- Description of the task -
The entries below hold a line with "Given: Click the" and a line with "Viewport: 745px width, 548px height.". Return those lines and all that lie between them, exactly and only.

*** Data extracts ***

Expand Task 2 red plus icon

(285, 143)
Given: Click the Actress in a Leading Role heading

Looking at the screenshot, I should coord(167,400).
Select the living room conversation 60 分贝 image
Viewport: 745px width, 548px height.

*** End of Data extracts ***
*** Data extracts ***

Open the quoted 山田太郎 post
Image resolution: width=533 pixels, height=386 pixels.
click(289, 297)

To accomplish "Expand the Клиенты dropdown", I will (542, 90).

*** End of Data extracts ***

- Response below -
Given: Click the Actress in a Leading Role heading

Looking at the screenshot, I should coord(167,400).
Select the living room conversation 60 分贝 image
Viewport: 745px width, 548px height.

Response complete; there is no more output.